Solidarietà tra committente ed appaltatore per la corresponsione ai lavoratori dei trattamenti retributivi e dei contributi. Negli appalti pubblici non si applica l’art. 29 del D.Lgs. 276/2003. (C. Cass. Lav. n. 15432/2014)

L’art. 29 comma 2 del D.Lgs 276/2003, fin dalla versione originaria, sancisce nel nostro ordinamento il principio della responsabilità solidale fra committente e appaltatore in ordine alla corresponsione ai lavoratori di quest’ultimo dei trattamenti retributivi e dei contributi previdenziali, solidarietà che la Legge Finanziaria 2007, articolo 1, comma 911, ha esteso, ai trattamenti retributivi e previdenziali dovuti ai dipendenti anche di ciascuno degli eventuali ulteriori subappaltatori, cosi’ ulteriormente rafforzando la tutela dei lavoratori.

La norma, dettata in tema di impiego privato, è stata estesa dalla giurisprudenza all’ambito pubblico, con la conseguenza che, per lungo tempo, il filone giurisprudenziale prevalente ha considerato la norma sulla solidarietà di cui all’art. 29 sopra citato operativa in ambito di appalti pubblici.

Questo orientamento è stato completamente ribaltato dalla sezione Lavoro della Cassazione con la sentenza n. 15432 del 7 luglio 2014.

La Cassazione (che si pronuncia prima della promulgazione del nuovo codice degli appalti di cui al D.Lgs. 50/2016) rileva infatti che la normativa sugli appalti pubblici contiene una serie di previsioni specifiche volte a garantire l’osservanza della disciplina lavoristica e delle norme in materia di contributi previdenziali e assistenziali da parte dell’impresa esecutrice di contratti pubblici  e del subappaltatore, costituite segnatamente dalla disciplina dell’intervento sostitutivo della stazione appaltante in caso di inadempienza contributiva  e retributiva, nonché la connessa disposizione sul documento unico di regolarità contributiva, contenute negli artt. 4, 5 e 6 del Regolamento di attuazione del codice dei contratti pubblici di cui al D.P.R. 207/2010.

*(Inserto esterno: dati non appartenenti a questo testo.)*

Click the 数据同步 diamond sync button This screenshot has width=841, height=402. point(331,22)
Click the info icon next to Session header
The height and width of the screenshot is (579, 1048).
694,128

Tali specifici strumenti, se attivati nei tempi e nei modi prescritti, consentono ai lavoratori impiegati negli appalti pubblici di ottenere direttamente dall’amministrazione committente il pagamento delle retribuzioni dovute dal loro datore di lavoro anche in corso d’opera.

Sempre secondo la pronuncia in commento, qualora i lavoratori non utilizzino tali strumenti è inoltre sempre possibile far ricorso, in via residuale, alla tutela di cui all’articolo 1676 del codice civile, secondo cui i lavoratori dipendenti dell’appaltatore che abbiano prestato la loro opera per l’esecuzione dell’opera appaltata possono proporre azione diretta contro il committente per conseguire quanto loro dovuto fino alla concorrenza del debito che il committente ha verso l’appaltatore, norma che la Cassazione conferma applicabile anche ai contratti pubblici.

L’esistenza di questi specifici mezzi di tutela, dotati, peraltro, di maggior incisività rispetto agli strumenti predisposti dalla Legge Biagi, impedisce l’applicabilità in materia della disciplina della responsabilità solidale tra committente e appaltatore di cui all’articolo 29 del D.Lgs. 276/2003, che resta operativa per i soli rapporti di appalto tra soggetti privati.

I principi enunciati dalla sentenza in parola non perdono attualità a seguito della riforma dei contratti pubblici intervenuta con il D.Lgs. 50/2016: le norme di cui agli articoli 4, 5 e 6 del regolamento di attuazione del vecchio codice sono infatti state trasfuse, con alcuni rafforzamenti, all’interno dell’art. 30 del nuovo codice.